MEHRO has extensive experience in narrowing the gap between communities and state. Our focus is to strengthen and encourage women to participate and engage in peace building and conflict resolution processes at the policy and grassroots levels.
The peace process in Afghanistan still has a long way to go and many dialogues need to be led before it is reached. Afghanistan, due to its geo-political strategic position in central Asia was always fought over and conflict is not something new to this country. At the present time, various conflicts exist on different levels. The presence of foreign troops gives the country’s inhabitants feeling of military occupation and, on the other hand, we can hear daily about clashes between Afghan forces and informal non-state groups.
Apart from large-scale conflicts, there are conflicts at a micro level that can easily be overseen next to bigger events that take place in the country. That is, small-scale conflicts exist in Afghanistan among ethnic groups, neighbor villages and behind closed doors, family conflicts take place. MEHRO believes that Afghan people have a recourse to violence way too often and without thinking twice, while resolving these conflicts through peaceful means is possible. We believe that teaching Afghan people to resolve small-scale conflicts will have a positive impact in the process of bringing an end to nation-wide conflicts.

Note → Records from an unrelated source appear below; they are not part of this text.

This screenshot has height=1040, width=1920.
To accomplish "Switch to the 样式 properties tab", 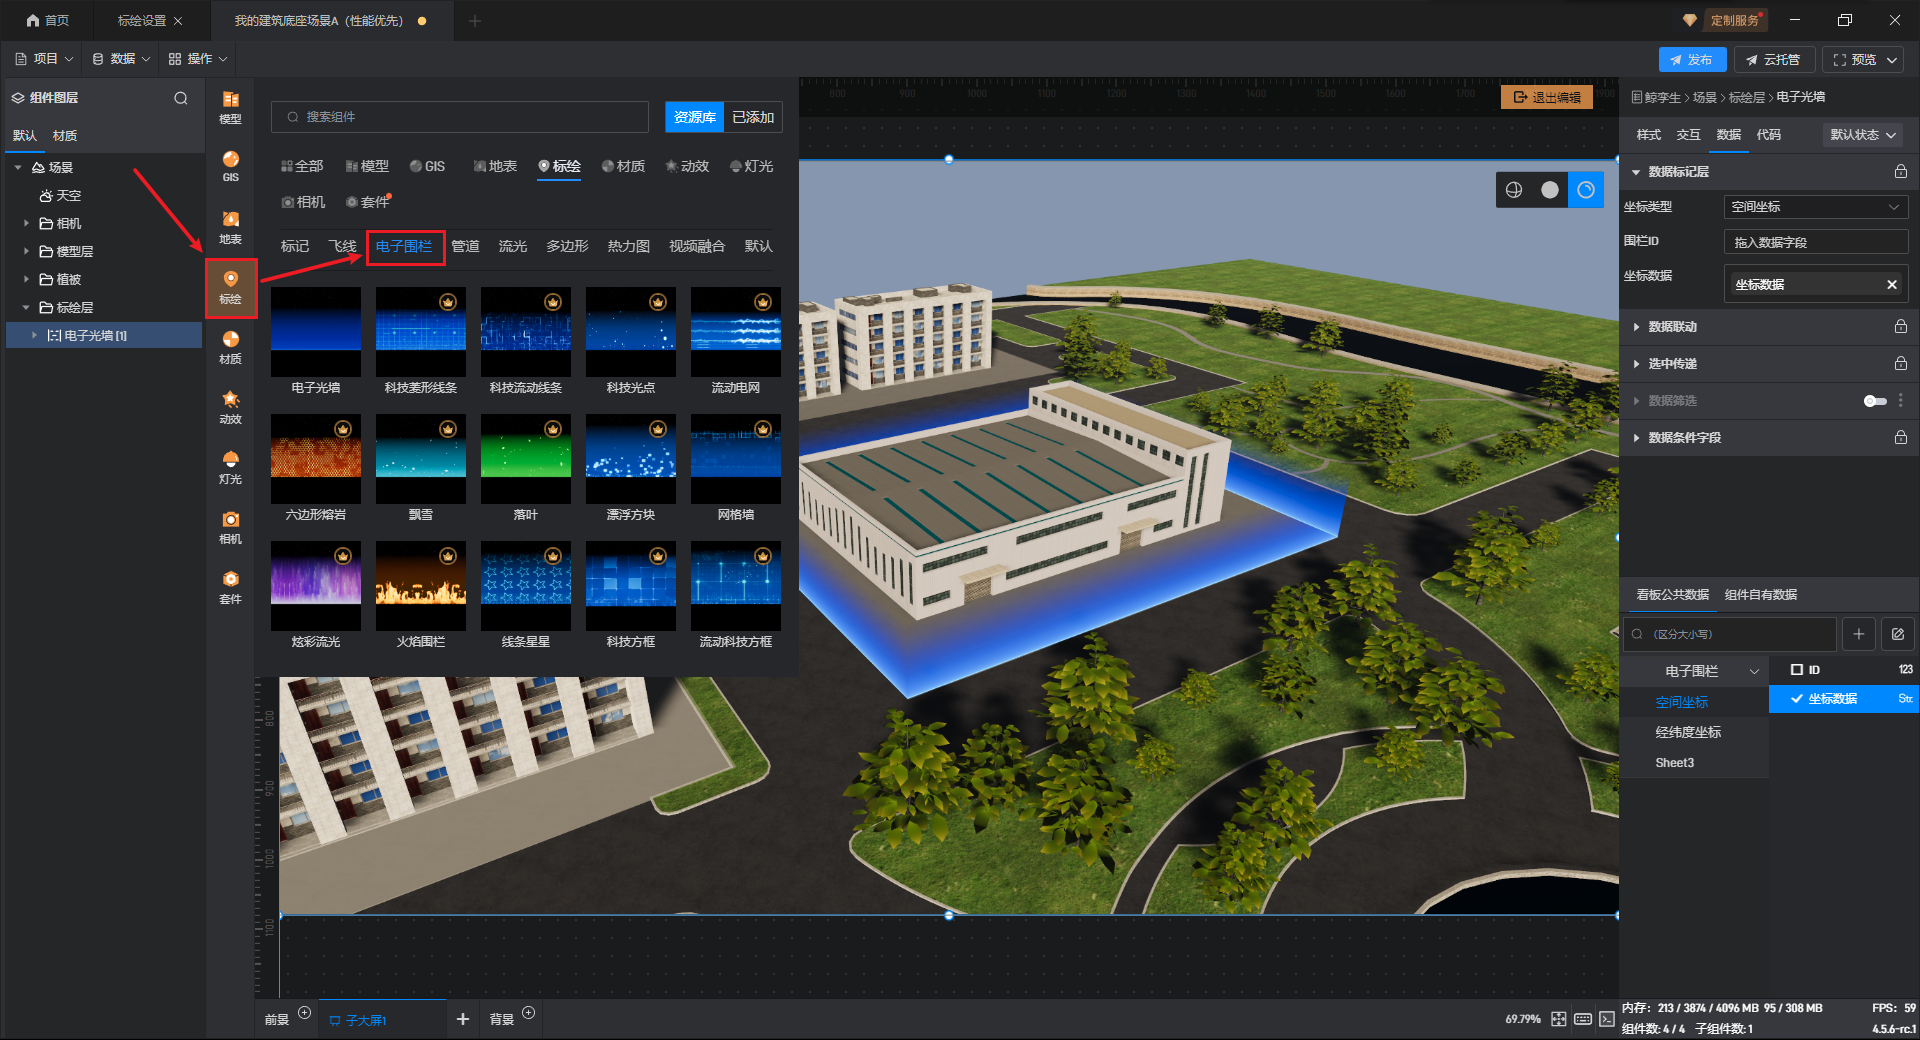I will tap(1648, 135).
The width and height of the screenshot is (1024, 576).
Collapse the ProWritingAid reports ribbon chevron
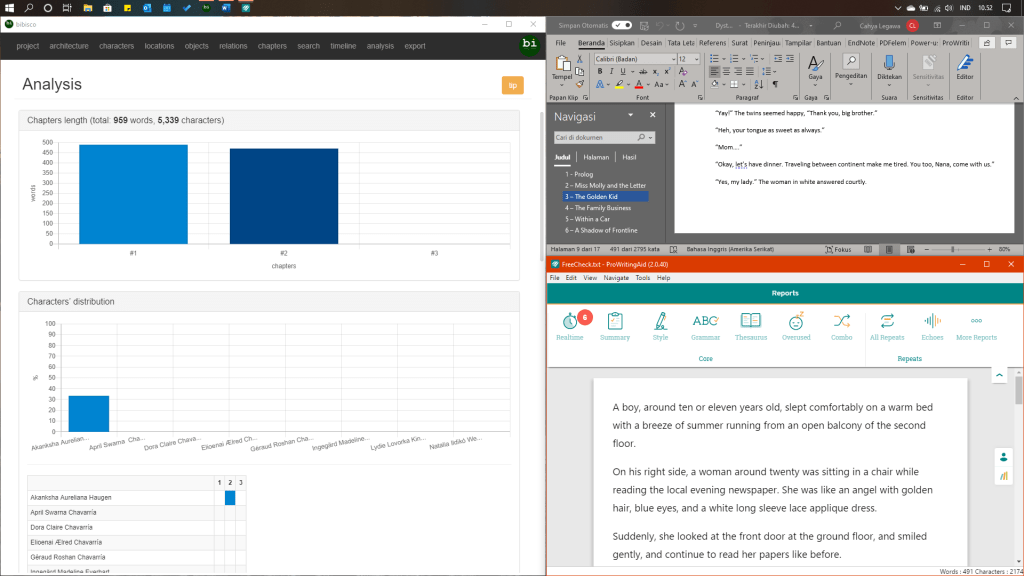[998, 374]
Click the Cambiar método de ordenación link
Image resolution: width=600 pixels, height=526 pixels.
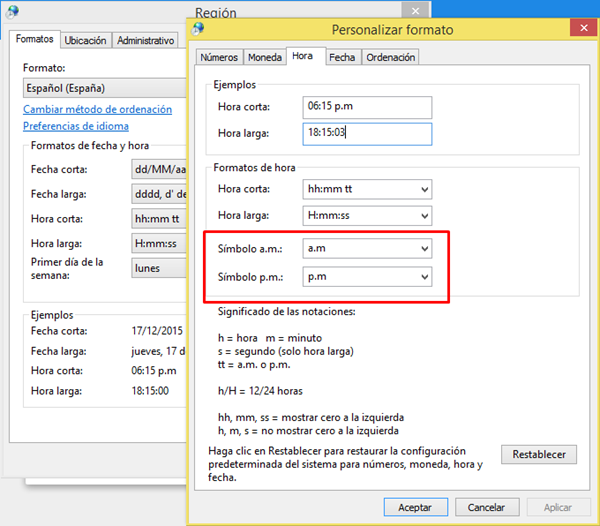click(97, 109)
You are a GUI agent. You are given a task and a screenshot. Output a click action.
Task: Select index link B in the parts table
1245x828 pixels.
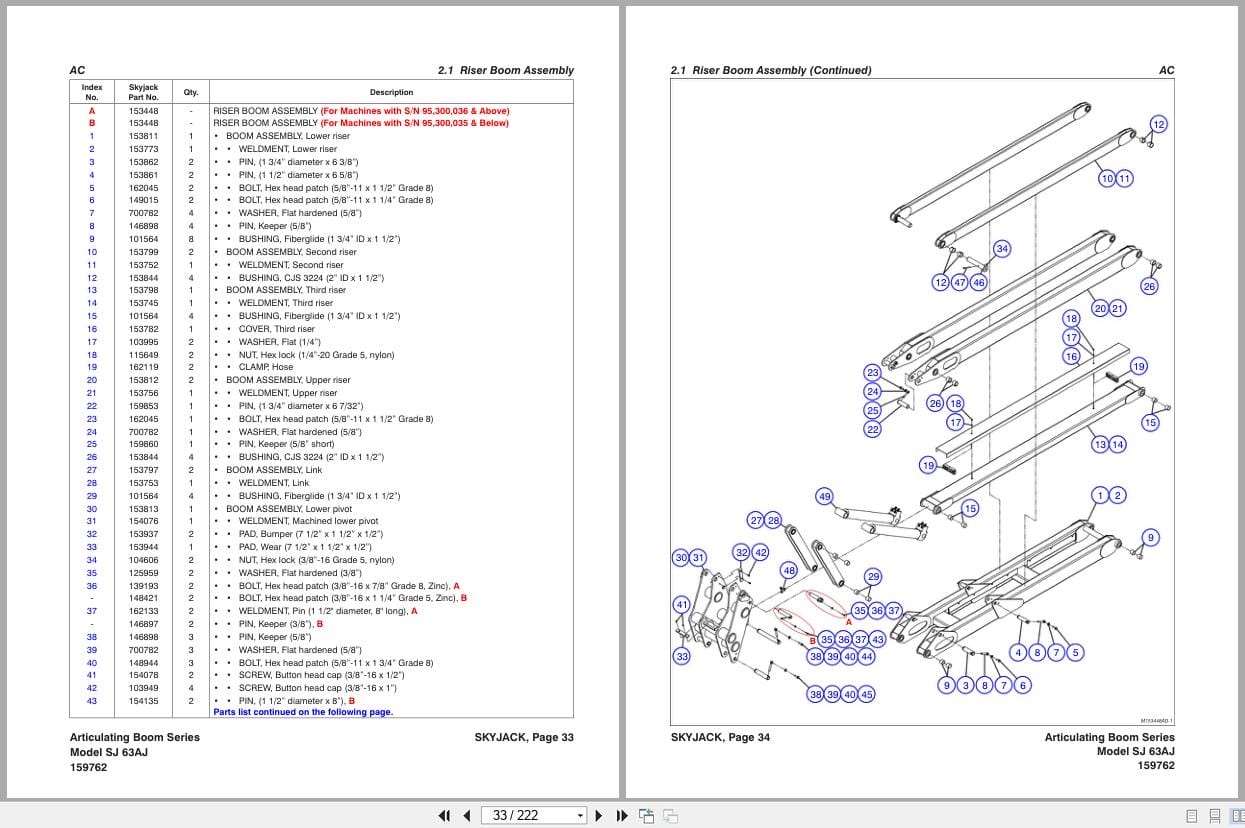(91, 123)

……. On this subject MEHRO has led workshops and trainings in several provinces of Afghanistan that involved women, men, youth and community and religious leaders. It helped strengthen dipute resolution mechanisms and bodies and held series of conflict resolution jirgas.* Since MEHRO realized that the local conflicts in question resulted from the people not having trust in local authorities in dispute resolution and thus taking the matters in their own hands, it organized meetings between the local leaders and the Government of Afghanistan in order to find a solution and increase Afghan government’s legitimacy in these provinces.
*Jirga: traditional assembly of leaders that make decisions by consensus. It predates modern-day written or fixed-laws and is conducted to settle disputes among the Pashtun people.